Childhood Lead Poisoning and the Politics of Environmental Disease will be addressed by David Rosner, on Wednesday February 16 at 12:30 p.m. in Titsworth Lecture Hall at Sarah Lawrence College. Rosner, Director of the Center for the History and Ethics of Public Health at Columbia University, will look at the corporate history behind hundreds of thousands of children damaged by exposure to lead, a known neurotoxin. Throughout the country, lawsuits addressing corporate responsibility are questioning what companies that manufactured and sold lead-based paint knew about its dangers. Based upon documents from the lead industry itself, Rosner has written, with Gerald Markowitz, Deceit and Denial: The Deadly Politics of Industrial Pollution. The lecture is free and open to the public. For further information please call (914) 395-2411.

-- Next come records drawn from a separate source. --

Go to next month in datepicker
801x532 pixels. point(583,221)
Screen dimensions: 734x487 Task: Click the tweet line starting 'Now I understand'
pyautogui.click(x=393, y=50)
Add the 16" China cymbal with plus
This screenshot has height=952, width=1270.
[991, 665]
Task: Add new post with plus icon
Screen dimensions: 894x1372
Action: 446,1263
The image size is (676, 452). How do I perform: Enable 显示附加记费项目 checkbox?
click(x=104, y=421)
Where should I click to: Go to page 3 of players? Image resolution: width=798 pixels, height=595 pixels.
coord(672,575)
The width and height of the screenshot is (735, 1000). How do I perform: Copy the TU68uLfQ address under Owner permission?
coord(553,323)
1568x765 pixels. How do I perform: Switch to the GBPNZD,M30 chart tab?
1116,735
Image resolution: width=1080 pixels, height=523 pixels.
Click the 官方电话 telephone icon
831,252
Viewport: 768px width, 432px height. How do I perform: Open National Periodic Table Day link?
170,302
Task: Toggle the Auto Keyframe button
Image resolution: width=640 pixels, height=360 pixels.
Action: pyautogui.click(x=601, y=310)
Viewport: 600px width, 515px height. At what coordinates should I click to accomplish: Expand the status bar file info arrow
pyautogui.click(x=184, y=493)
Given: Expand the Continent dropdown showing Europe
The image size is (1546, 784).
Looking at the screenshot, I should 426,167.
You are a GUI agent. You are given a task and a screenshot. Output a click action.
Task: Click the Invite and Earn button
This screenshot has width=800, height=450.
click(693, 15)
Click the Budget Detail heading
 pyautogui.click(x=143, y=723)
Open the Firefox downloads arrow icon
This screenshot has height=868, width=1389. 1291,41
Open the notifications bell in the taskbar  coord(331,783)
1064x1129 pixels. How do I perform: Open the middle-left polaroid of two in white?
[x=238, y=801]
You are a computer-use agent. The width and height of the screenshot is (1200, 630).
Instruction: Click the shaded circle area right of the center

The lecture is part of a series The River and the Region: Environmental Issues and Advocacy in the Hudson River Valley organized by Charles Zerner, the Barbara B. and Bertram J. Professor in Environmental Studies and Karen Rader, holder of the Marilyn Simpson Chair for Science and Society.
The final lecture of this series, “The Private Sector and the Restoration and Maintenance of Public Open Space,” a talk by Brian Sahd, Vice President of Community Development at the New York Restoration Project, will be held Friday, April 8 at 12:30 p.m. in Titsworth Lecture Hall. The New York Restoration Project is a not-for-profit organization dedicated to restoring, revitalizing and developing under-funded parks, community gardens and open space in New York City, primarily in economically disadvantaged communities. A contributing author to Community Based Organizations, (Wayne State University Press, 2004) Sahd’s published work focuses on community development corporations in the South Bronx. Over the past eight years he worked on some of New York City's most innovative grass-roots development and land use projects.